Opioid analgesics are reserved for managing very severe acute pain (short-acting forms) and, in selected cases, for subacute and chronic pain management (extended-release forms) when adequate pain relief cannot be achieved with other medications or when contraindications to other drug groups exist (1, 5).
Systemic corticosteroids have been prescribed for acute pain relief in both nonspecific lower back pain and radiculopathic pain caused by intervertebral disc pathology. However, their use is not supported by clinical trial data, as studies have shown no statistically significant benefit compared with placebo groups. Therefore, this treatment has not been recommended in clinical practice in recent years (7, 8).
Aminophylline is used in certain countries (e.g., the Russian Federation) to treat radiculopathic pain caused by intervertebral disc herniation, but there are no clinical studies or recommendations supporting its use. Potential adverse reactions should also be considered when evaluating patient safety.
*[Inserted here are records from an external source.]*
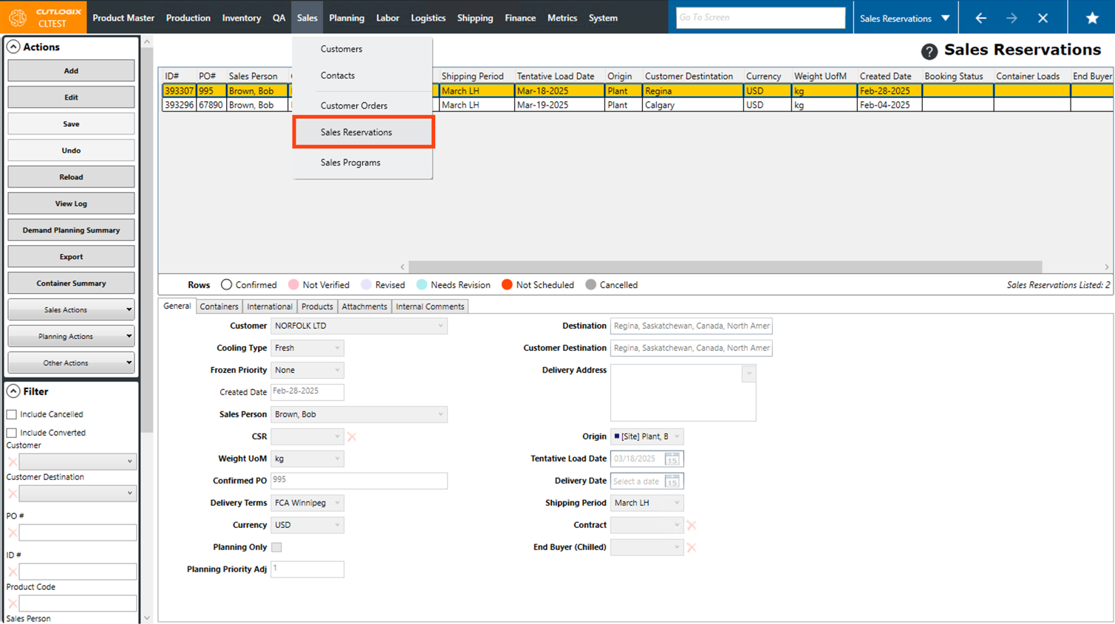Select Sales Programs from the menu
Image resolution: width=1115 pixels, height=624 pixels.
click(x=350, y=162)
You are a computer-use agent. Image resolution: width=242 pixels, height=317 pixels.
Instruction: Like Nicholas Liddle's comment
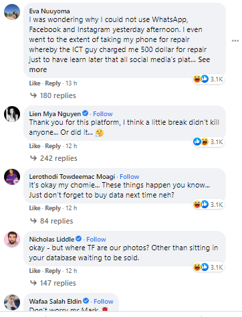(x=35, y=271)
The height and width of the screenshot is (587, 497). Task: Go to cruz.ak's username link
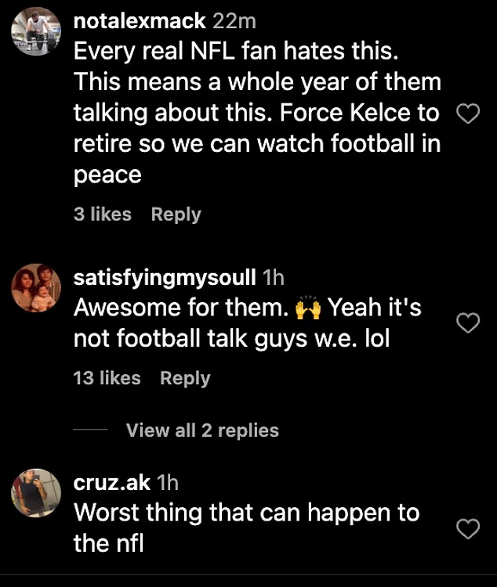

As adjuvant therapy, B-group vitamins are frequently prescribed in both injectable and oral forms. Studies and reviews evaluating the use of B-group vitamins for back pain remain controversial. According to some data, combining analgesic therapy with B-group vitamins may lead to faster symptom regression, lower pain intensity, and the possibility of using lower analgesic doses. However, other authors report no additional analgesic benefit (9, 10).
In cases of persistent pain, rehabilitative measures should be considered. Certain treatments — including acupuncture, massage, yoga, manual therapy, and cognitive behavioral therapy — have demonstrated effectiveness (5).
All recommended conservative treatment measures for both acute and chronic lower back pain are summarized in Table 2.
The question arises as to when patients should be referred to a specialist regarding possible surgical treatment or epidural steroid injections.
Clinical guidelines recommend conservative treatment during the acute phase, except in urgent neurosurgical situations where cauda equina syndrome is suspected or when neurological motor deficits progress rapidly.
In cases of nonspecific chronic lower back pain, after other treatment alternatives have been attempted, patients may be referred for consultation regarding surgical treatment or other interventions, with these options discussed carefully with the patient (5).
The timeframe defining unsuccessful conservative treatment varies considerably, ranging from 3 months to 2 years.
Epidural steroid injections are considered minimally effective for nonspecific lower back pain but somewhat effective in cases of radiculopathy and intervertebral disc pathology.
Surgical treatment may be considered for nonspecific chronic lower back pain lasting more than 1 year without red flag symptoms.
Its effectiveness, especially in older patients, remains questionable because degenerative changes observed on imaging studies are not always directly related to the patient’s symptoms. As a result, fewer than half of patients are satisfied with surgical outcomes because pain may persist after surgery.
In cases involving radiculopathy symptoms, surgical intervention during the acute phase may improve pain and disability associated with intervertebral disc pathology. However, studies have not demonstrated statistically significant differences in treatment outcomes after 1 or 2 years compared with non-operated patients (11).